Ypsi Book Co-op meeting tonight at 7:30

Several months ago, our local used bookstore, Cross Street Books, was shut down by the City for various code violations. This led to a spirited conversation here on the site, during which almost everyone, regardless of how they felt about Cross Street Books, seemed to agree that, in order to have a thriving downtown, Ypsilanti needed a functional used bookstore. Toward that end, two primary ideas surfaced. Ben Miller suggested that the community come together to help Sheridan, the owner of Cross Street Books, thin his collection and bring his store back to code, and Richard Murphy suggested that we consider starting a new, cooperatively-owned bookstore to satisfy the currently unmet need. Both ideas were vigorously debated, and, ultimately, it was decided that all interested parties should get together to hash things out in person. And that’s exactly what we’ll be doing tonight (December 2) at the Ypsi Senior Center (1015 North Congress).


[If you know of people who you think may be interested, feel free to point them toward our Facebook event listing.]

As for what will come of the meeting, I’m not sure. I suspect, even if we decide that a cooperative bookstore isn’t feasible, that something good will come of the conversation. With dozens of passionate, bright people in the same room together talking about cooperative business structures, the kinds of businesses we’d like to see downtown, and the prospect of working together to make positive things happen, how could it not?

My sense, having watched things develop online, is that people would like to seriously explore the idea of either a worker-owned cooperative bookstore or a customer-owned cooperative bookstore downtown, so long as the presence of such a business wouldn’t negatively impact either Cross Street Books or the Black Stone African American culture shop, which carries books by black authors. I’m of the opinion that those risks could be overcome, as Sheridan could certainly participate in an endeavor like the one being discussed, and as we could coordinate with Black Stone, which doesn’t sell used books, but I look forward to debating the issue along with everyone else.

As for what I’d like to see us accomplish at the meeting, I think we first we need to decide whether or not there’s sufficient interest in a cooperative (given the issues outlined above). Then, assuming there is, we need to collectively decide what we’d want said entity to look like. (Might there be a press associated with it? Could there be an all-ages performance space? Could there be zines?) And, after that, we need to determine what data we’d need in order to make an informed decision as to whether or not it would make sense to move forward, scout spaces, write a business plan, etc. (I don’t think I’m alone when I say that I’d rather not invest my time in a project unless I know there’s a good likelihood that it would be sustainable. This means that we’ll likely have to do extensive surveying of people in the area, as well as a comprehensive benchmarking of other successful bookstore cooperatives around the country, etc.)

Here’s what I have in mind for the agenda.

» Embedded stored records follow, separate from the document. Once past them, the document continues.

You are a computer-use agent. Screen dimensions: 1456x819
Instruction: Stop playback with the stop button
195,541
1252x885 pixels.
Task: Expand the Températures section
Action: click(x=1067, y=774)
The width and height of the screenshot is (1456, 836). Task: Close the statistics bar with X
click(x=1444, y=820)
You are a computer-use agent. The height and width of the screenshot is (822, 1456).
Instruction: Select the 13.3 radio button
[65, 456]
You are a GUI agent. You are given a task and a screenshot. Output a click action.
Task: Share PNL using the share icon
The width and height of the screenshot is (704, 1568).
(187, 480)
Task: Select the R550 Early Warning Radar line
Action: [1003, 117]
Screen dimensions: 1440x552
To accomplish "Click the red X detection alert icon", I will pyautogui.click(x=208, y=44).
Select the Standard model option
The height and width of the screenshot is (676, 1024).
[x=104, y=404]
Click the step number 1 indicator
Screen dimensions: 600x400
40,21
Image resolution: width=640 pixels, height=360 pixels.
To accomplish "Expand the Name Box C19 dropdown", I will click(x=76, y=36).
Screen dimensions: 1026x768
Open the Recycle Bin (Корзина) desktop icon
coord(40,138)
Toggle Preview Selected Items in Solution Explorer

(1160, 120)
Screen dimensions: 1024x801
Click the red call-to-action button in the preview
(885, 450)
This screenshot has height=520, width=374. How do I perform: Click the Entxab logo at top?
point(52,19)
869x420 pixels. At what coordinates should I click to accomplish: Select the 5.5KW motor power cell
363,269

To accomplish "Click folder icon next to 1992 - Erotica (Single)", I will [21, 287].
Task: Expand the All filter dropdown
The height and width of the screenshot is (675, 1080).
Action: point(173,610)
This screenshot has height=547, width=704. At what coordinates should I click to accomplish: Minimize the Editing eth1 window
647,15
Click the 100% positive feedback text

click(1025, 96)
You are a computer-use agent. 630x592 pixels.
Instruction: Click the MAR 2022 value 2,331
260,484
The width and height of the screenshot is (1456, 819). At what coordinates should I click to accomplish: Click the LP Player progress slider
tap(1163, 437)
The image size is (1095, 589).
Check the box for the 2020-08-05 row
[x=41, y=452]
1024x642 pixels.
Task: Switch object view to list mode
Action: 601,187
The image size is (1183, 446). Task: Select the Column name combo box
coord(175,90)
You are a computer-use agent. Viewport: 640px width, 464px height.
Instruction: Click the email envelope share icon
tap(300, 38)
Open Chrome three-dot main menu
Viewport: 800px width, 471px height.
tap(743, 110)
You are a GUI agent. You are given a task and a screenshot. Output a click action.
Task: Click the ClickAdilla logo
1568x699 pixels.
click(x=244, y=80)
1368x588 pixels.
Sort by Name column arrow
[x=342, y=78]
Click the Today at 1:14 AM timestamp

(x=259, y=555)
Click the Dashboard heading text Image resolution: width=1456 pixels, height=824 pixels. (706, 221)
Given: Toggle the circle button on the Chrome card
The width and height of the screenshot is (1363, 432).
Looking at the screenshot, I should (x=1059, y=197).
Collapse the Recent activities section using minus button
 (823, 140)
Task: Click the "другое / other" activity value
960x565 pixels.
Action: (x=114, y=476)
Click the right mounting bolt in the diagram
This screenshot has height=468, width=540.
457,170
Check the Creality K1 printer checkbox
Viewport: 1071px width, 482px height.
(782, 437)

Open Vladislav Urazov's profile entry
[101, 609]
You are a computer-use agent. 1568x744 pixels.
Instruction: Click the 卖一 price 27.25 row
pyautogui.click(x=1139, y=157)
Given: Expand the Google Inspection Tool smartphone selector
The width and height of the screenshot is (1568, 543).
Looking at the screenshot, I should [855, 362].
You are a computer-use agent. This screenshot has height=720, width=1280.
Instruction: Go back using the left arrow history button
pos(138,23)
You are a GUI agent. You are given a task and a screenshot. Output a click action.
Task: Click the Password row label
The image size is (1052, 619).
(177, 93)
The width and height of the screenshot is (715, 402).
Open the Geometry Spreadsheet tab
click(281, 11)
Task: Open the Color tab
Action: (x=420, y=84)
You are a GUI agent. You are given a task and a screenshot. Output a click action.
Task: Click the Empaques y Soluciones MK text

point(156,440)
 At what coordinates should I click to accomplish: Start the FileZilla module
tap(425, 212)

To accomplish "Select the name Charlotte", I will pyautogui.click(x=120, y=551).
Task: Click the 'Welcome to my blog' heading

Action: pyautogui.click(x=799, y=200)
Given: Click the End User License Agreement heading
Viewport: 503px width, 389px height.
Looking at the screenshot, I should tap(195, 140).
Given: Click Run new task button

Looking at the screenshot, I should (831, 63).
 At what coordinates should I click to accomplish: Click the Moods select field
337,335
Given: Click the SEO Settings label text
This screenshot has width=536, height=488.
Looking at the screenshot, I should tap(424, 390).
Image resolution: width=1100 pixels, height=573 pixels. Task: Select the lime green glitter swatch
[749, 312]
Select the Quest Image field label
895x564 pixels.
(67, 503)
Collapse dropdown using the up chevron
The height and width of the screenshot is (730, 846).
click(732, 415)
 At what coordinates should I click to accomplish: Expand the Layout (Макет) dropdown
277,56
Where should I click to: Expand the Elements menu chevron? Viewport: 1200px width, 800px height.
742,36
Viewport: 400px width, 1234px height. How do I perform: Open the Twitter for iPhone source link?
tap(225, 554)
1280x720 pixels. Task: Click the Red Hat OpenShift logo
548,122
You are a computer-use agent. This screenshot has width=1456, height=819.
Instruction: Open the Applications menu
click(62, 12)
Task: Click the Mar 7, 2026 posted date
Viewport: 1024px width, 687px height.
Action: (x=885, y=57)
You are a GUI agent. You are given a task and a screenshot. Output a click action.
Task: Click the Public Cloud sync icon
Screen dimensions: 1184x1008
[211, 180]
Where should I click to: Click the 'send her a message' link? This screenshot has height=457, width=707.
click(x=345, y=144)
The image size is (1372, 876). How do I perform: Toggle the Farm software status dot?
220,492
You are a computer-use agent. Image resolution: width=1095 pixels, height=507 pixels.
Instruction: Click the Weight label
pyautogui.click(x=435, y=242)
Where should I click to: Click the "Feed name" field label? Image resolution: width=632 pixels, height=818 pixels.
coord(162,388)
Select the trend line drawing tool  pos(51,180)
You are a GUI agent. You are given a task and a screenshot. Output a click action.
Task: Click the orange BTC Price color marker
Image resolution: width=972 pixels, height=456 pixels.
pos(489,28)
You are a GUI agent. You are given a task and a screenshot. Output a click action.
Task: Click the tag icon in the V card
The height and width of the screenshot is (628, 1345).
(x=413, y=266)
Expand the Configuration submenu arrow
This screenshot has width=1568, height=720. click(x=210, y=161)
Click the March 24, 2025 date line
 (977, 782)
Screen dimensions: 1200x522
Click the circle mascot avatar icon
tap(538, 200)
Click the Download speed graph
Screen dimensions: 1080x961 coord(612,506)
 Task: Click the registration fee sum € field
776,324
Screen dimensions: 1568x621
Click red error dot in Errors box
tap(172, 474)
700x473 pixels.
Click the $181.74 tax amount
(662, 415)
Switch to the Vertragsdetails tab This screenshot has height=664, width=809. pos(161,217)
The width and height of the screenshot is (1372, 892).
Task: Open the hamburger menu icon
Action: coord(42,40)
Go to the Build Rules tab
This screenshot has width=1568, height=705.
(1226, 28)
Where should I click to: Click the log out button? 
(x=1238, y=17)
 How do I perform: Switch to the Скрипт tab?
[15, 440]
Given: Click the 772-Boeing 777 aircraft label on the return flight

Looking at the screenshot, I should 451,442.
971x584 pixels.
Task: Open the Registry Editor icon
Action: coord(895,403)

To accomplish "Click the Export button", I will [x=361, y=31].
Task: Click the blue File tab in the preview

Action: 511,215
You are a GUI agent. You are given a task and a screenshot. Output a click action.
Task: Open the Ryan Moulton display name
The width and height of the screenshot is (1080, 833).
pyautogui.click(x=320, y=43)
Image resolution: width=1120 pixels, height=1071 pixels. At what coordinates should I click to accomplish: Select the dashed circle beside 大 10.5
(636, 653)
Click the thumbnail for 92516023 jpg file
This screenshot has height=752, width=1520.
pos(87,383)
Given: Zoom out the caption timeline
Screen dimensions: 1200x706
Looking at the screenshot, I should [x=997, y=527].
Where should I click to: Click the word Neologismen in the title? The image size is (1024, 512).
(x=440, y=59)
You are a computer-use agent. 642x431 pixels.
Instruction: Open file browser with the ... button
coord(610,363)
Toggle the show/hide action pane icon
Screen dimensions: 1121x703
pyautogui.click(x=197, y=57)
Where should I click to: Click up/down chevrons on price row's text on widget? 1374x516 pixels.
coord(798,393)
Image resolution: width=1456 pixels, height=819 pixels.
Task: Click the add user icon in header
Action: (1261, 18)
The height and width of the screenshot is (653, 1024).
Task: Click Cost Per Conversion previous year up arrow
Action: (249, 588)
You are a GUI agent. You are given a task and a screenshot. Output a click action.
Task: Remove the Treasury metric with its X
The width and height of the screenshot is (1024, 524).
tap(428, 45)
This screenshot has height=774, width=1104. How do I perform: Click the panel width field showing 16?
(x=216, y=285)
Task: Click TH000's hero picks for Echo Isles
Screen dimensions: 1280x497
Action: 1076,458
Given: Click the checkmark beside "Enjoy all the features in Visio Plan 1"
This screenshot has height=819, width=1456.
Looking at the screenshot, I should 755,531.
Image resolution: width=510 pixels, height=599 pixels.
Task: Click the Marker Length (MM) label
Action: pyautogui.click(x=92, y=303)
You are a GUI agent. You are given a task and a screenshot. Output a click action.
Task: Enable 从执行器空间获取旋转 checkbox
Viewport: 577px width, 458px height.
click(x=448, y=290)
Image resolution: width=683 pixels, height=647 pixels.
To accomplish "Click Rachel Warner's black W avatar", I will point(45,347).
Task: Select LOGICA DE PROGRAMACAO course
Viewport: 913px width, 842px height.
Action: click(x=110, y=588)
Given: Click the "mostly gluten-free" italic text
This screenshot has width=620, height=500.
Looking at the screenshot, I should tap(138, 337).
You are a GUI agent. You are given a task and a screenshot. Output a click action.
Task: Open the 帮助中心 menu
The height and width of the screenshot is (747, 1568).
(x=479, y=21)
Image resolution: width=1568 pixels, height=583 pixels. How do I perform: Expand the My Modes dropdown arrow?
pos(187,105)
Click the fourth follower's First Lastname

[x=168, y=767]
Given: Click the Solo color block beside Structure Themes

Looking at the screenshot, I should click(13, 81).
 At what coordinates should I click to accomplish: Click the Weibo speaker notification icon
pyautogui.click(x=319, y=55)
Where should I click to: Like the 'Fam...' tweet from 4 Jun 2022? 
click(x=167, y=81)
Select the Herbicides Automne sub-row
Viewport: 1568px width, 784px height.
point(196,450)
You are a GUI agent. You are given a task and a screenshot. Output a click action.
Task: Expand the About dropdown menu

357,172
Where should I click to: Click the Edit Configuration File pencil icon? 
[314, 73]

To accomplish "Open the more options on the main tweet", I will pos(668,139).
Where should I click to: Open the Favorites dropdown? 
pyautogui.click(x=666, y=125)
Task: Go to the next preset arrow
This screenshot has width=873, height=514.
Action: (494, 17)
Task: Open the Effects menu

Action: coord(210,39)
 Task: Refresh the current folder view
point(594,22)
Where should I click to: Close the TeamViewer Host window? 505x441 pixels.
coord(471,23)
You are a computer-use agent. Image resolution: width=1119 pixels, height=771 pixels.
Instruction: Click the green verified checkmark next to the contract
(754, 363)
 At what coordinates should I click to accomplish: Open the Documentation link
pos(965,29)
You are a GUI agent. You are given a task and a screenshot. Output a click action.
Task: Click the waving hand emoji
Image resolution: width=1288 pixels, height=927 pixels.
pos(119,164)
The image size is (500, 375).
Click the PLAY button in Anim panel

If you have thoughts, please let me know.


Setting expectations:
While it’s the idea that brought most of us here tonight, a local bookstore co-op may not result from this meeting… There’s a good likelihood that even if it doesn’t, though, something good will come of our being together, talking about the possibility of creating something positive downtown that makes our community stronger, more interesting, and more self-sufficient… With the exception of a short video on cooperative business structures, no formal presentation is planned. This is just going to be an open, free-form conversation… If it makes sense at some point, we can split up into smaller groups and discuss different opportunities… We have until 9:00.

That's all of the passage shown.